▽

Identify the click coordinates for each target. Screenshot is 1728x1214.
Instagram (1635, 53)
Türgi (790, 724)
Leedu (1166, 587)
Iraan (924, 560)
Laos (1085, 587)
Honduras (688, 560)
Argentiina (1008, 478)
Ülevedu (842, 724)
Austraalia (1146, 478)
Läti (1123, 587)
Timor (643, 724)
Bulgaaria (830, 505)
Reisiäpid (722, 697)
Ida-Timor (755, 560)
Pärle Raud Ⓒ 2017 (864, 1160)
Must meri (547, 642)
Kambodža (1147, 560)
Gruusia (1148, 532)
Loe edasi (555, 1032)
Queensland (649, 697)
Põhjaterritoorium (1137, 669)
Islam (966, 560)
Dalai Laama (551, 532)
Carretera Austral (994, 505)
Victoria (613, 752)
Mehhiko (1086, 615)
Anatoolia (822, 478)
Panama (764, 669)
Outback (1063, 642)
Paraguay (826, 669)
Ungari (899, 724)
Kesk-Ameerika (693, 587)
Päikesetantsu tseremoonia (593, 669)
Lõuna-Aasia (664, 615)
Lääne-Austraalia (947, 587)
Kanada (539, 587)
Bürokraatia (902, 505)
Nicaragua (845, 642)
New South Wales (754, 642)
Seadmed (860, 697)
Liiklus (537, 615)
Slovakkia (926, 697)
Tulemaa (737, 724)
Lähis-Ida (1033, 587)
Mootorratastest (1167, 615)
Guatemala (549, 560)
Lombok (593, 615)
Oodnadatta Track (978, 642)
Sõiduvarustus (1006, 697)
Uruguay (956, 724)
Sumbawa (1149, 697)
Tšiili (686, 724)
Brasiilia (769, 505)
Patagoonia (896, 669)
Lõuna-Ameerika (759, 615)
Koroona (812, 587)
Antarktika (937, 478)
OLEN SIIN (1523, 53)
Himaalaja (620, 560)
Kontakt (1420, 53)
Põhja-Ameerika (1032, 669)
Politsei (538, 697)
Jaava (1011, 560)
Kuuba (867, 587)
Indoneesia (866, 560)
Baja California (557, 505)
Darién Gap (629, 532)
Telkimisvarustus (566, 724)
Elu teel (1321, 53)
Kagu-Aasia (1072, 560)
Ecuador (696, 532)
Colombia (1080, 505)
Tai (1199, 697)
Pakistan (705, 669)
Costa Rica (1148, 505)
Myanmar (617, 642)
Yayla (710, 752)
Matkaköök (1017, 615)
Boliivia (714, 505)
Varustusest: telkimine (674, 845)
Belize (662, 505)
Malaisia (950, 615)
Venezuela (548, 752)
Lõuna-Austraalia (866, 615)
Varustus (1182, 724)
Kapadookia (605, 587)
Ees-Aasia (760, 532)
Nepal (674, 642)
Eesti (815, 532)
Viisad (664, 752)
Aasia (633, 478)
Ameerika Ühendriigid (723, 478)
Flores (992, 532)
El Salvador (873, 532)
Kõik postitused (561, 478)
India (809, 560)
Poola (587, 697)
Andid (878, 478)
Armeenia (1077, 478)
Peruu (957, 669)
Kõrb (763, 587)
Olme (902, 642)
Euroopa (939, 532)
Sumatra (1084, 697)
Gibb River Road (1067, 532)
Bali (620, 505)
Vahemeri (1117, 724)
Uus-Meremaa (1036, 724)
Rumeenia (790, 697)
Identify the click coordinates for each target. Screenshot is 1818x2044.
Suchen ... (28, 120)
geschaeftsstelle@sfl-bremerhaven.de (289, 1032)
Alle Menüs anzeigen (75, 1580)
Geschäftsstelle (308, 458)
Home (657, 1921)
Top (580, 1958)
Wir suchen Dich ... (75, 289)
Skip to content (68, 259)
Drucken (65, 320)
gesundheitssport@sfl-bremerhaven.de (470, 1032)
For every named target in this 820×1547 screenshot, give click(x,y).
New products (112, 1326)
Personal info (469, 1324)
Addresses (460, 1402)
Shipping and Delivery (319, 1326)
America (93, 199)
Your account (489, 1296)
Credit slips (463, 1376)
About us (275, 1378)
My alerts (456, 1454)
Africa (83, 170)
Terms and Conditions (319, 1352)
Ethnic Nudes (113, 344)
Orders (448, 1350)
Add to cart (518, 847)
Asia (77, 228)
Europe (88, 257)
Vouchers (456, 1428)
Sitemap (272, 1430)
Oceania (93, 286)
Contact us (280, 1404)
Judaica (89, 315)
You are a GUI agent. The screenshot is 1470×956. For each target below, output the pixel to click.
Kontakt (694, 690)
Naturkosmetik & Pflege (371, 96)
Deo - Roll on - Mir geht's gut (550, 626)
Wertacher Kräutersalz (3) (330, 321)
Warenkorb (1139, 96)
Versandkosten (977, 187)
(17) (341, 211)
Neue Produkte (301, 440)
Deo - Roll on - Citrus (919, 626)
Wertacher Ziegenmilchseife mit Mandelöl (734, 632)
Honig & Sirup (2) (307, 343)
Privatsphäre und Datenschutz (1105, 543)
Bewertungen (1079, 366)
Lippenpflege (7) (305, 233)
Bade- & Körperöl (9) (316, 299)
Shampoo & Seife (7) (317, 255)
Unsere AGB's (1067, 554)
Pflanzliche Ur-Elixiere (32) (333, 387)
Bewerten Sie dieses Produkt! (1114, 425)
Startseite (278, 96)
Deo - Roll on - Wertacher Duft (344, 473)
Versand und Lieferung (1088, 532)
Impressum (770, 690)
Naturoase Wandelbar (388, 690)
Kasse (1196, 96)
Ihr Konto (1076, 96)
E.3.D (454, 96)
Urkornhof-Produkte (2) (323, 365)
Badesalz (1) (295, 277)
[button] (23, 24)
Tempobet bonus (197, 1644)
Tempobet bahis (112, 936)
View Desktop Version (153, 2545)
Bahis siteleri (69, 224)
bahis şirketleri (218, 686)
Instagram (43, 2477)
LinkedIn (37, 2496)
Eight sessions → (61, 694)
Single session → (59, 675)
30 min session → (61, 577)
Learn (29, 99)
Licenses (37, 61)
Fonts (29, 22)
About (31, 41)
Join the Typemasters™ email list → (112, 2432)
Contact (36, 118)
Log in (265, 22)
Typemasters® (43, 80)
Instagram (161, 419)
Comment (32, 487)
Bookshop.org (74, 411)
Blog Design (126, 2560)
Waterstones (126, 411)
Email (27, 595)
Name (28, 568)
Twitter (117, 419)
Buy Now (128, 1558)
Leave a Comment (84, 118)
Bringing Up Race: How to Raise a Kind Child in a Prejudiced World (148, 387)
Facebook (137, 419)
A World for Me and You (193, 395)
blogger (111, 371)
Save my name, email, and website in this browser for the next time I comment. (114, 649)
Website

△

_Task to complete_: Copy out, exactly and alone, the lines of the entries above between the ones holding "Terms and Conditions (319, 1352)" and "Judaica (89, 315)", inclusive.

_Written solution_:
Terms and Conditions (319, 1352)
Ethnic Nudes (113, 344)
Orders (448, 1350)
Add to cart (518, 847)
Asia (77, 228)
Europe (88, 257)
Vouchers (456, 1428)
Sitemap (272, 1430)
Oceania (93, 286)
Contact us (280, 1404)
Judaica (89, 315)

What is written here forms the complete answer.